Tenofovir, which is associated with bone mineral density decline, is the most commonly prescribed antiretroviral in the world. There are two types of the drug on the market today, tenofovir disoproxil fumarate, or TDF, and a new version, tenofovir alafenamide, or TAF. Studies of the latter drug have shown it is safer to the kidneys and bones. TAF was first approved as a component of Genvoya (elvitegravir/cobicistat/emtricitabine/TAF) in November 2015. TDF is included in the combination tablets Truvada (TDF/emtricitabine), Stribild (elvitegravir/cobicistat/emtricitabine/TDF), Atripla (efavirenz/tenofovir/emtricitabine), Complera (rilpivirine/tenofovir/emtricitabine) and Edurant (rilpivirine/tenofovir disoproxil fumarate/emtricitabine).
This study only considered those taking TDF.
While tenofovir is also linked to bone mineral density loss in those taking Truvada as pre-exposure prophylaxis (PrEP), there has been no evidence in studies indicating that HIV-negative people are at risk of a fracture as a result of taking the drug. (The follow-up period in these studies has been relatively short, however, so there has been no research examining the long-term implications of Truvada use among HIV-negative people.) Another study presented at CROI found that young HIV-negative adults who stopped taking Truvada saw a reversal in their bone mineral density loss.
The participants included in the study were all followed starting after 2004. They contributed 86,118 person-years of follow-up (person-years are the cumulative years participants spend in a study).
The participants experienced 618 fractures, for an incidence of 7.2 per 1,000 person-years) and 89 cases of osteonecrosis, for an incidence of 1 per 1,000 person-years. Osteonecrosis is a disease caused by reduced blood flow to the joints, which can cause the bone to break down. A total of 132 of the fractures were recorded as related to a loss in bone mineral density.

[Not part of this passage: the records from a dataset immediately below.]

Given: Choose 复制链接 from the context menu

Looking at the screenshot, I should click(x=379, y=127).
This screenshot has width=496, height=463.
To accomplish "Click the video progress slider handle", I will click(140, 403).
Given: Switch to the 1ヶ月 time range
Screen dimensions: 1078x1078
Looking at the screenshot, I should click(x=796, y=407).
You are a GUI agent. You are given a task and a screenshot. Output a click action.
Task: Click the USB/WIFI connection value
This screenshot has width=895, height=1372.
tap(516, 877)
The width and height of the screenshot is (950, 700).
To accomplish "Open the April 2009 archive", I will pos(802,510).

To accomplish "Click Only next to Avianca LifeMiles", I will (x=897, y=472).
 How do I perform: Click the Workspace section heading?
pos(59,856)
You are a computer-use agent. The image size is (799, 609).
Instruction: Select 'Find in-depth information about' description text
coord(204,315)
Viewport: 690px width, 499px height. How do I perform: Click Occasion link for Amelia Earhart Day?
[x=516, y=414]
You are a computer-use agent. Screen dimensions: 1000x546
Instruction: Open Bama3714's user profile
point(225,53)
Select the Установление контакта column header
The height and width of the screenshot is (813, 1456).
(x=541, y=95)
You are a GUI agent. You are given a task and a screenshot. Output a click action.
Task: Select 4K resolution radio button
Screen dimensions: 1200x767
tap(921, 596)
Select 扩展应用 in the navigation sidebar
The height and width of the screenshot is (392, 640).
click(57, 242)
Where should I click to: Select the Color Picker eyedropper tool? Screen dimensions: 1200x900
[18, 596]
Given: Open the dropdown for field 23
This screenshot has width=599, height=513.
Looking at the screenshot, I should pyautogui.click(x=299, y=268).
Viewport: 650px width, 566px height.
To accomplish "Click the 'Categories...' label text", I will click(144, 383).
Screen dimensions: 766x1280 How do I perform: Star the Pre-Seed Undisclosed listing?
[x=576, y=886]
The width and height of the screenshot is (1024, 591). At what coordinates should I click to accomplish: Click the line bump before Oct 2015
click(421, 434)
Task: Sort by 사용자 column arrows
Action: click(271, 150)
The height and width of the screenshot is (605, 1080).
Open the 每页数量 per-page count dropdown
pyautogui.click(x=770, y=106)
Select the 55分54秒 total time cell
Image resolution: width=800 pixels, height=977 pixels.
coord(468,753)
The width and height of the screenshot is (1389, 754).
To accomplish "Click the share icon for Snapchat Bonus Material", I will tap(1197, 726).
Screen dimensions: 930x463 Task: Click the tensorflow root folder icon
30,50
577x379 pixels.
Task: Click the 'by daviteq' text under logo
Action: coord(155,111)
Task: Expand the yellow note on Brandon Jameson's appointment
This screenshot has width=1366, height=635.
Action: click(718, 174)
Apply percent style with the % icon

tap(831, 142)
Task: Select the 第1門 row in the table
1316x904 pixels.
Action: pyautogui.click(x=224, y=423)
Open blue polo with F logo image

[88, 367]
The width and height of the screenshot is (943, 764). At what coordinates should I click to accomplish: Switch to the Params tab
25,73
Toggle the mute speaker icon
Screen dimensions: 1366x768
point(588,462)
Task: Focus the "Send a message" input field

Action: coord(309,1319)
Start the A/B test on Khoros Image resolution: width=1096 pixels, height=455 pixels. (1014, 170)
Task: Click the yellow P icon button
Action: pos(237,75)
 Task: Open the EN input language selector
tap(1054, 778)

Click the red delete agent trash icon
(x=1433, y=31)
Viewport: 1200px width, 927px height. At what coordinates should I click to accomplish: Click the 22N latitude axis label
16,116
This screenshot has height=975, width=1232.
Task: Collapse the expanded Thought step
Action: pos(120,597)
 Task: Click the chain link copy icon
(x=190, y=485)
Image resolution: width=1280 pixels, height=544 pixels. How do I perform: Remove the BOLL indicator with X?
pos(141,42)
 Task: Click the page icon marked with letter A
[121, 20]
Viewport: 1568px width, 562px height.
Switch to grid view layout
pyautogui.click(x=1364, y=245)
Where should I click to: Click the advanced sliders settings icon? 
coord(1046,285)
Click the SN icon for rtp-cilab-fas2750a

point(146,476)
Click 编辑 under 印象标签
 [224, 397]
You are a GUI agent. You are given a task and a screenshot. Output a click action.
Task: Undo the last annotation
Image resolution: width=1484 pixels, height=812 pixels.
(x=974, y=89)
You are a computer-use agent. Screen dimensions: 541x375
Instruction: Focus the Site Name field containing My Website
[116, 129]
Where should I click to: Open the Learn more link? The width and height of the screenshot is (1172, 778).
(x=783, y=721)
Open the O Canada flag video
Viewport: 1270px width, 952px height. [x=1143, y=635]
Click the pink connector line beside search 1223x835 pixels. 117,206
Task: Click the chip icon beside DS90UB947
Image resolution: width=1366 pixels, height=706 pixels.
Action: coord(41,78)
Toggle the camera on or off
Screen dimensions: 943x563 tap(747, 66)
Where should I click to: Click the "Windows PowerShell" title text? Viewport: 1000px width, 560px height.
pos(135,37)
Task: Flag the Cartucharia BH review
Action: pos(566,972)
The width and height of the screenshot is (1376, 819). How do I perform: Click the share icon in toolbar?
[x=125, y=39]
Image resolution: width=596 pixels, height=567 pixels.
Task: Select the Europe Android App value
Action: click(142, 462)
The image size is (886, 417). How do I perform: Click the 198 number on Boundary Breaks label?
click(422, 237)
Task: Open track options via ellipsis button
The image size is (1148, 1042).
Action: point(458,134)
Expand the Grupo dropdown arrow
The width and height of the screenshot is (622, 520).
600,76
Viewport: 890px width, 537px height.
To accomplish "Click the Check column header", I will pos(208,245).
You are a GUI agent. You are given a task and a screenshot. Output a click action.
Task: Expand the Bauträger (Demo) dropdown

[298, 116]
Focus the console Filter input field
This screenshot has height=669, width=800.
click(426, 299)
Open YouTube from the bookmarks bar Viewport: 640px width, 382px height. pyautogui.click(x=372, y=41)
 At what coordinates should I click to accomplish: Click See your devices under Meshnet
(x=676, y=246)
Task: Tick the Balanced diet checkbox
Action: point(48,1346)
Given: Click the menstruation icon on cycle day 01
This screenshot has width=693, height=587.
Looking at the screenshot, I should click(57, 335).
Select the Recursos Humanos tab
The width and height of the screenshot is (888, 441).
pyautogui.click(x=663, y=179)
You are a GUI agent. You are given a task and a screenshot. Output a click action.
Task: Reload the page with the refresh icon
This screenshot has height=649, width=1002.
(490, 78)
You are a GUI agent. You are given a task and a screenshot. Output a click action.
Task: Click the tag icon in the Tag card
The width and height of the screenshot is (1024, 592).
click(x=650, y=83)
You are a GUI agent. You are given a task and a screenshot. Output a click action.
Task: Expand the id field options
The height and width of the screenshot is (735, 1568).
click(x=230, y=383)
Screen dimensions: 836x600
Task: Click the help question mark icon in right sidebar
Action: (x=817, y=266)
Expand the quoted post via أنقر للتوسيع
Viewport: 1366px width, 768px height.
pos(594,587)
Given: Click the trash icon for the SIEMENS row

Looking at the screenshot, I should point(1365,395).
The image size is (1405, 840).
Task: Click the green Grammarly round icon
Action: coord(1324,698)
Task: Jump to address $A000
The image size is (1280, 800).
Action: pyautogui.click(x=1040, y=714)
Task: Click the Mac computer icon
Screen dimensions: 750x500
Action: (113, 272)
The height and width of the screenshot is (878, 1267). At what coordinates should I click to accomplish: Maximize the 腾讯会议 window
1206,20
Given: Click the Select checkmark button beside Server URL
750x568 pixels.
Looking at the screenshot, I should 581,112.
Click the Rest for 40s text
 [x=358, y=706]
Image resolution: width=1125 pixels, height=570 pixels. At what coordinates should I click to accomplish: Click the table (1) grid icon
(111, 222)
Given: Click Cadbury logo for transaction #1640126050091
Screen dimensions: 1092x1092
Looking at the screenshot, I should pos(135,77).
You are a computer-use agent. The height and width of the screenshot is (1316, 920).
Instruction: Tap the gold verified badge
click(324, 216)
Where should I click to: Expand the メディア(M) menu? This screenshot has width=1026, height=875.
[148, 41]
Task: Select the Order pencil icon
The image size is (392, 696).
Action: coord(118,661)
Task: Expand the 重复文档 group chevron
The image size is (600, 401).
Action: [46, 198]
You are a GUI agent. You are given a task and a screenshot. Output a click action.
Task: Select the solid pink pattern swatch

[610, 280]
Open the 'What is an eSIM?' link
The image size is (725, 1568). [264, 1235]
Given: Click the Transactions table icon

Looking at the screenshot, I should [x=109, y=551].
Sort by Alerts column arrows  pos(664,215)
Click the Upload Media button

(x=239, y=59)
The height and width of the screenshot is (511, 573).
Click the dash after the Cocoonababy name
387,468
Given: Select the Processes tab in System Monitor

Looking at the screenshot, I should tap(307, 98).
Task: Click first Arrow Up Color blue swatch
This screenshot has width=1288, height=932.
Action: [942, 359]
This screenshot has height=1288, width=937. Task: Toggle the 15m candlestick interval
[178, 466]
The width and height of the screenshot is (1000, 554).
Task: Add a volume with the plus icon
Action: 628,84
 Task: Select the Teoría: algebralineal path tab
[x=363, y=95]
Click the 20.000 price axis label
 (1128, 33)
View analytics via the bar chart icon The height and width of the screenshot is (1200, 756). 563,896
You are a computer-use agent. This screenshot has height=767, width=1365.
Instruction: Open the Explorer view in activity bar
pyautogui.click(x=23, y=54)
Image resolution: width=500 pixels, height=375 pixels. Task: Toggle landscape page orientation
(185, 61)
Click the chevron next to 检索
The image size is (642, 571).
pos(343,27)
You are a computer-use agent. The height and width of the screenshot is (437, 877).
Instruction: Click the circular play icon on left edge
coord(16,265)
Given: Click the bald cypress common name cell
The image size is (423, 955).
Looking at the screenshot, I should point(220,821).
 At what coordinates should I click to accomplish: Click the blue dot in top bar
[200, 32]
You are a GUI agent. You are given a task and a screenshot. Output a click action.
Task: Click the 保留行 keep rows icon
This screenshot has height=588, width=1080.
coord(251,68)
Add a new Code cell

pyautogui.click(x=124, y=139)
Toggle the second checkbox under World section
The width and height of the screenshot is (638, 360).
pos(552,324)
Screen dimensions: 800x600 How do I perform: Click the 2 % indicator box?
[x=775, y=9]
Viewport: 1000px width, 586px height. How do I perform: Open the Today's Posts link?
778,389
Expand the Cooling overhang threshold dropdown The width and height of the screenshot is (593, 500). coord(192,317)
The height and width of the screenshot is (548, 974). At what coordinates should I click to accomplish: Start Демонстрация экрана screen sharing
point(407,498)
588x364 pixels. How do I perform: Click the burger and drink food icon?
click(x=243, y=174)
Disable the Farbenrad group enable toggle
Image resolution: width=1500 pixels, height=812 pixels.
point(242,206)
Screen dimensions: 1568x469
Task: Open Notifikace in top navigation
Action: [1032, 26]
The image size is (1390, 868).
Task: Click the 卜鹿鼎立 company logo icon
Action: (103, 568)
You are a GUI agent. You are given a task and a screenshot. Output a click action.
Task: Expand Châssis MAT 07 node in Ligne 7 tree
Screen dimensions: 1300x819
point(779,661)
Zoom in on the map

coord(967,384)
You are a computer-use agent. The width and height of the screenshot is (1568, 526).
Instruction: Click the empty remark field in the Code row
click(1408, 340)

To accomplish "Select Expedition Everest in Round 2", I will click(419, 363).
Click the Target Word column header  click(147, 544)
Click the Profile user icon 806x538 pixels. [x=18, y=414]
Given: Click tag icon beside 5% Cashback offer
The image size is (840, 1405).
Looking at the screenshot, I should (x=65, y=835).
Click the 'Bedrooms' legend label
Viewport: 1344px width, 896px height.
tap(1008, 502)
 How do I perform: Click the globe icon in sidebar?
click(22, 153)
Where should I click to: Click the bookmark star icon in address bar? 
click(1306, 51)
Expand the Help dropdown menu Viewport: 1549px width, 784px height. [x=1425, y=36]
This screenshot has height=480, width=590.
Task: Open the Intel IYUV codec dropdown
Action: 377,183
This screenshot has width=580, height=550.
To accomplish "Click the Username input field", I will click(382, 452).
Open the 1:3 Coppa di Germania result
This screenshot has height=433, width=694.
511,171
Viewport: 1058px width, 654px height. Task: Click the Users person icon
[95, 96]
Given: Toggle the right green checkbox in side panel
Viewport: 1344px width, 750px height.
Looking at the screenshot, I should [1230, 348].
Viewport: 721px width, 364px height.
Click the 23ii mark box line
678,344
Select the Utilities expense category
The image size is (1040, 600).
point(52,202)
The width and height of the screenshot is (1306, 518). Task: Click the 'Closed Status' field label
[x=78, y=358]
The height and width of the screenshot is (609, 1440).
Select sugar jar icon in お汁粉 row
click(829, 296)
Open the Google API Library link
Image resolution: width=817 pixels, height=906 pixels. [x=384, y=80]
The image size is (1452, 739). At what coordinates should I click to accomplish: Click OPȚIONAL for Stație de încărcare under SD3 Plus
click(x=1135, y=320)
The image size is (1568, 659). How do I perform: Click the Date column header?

After adjusting the data for various elements, the researchers found that factors associated with raised risk of bone fractures included being older, a body mass index below 18, injection drug use, starting the study with a lower CD4 count, coinfection with hepatitis C virus (HCV), a history of osteonecrosis, a history of bone fracture, non-AIDS related cancer, and having had cardiovascular disease in the last year.
Compared with people who had never taken tenofovir, those currently taking the drug had a 25 percent raised risk of fracture, and those who had ever taken TDF had a 40 percent increased risk. The length of time spent taking tenofovir had no bearing on the risk of fracture. No other antiretrovirals raised the risk of such an outcome.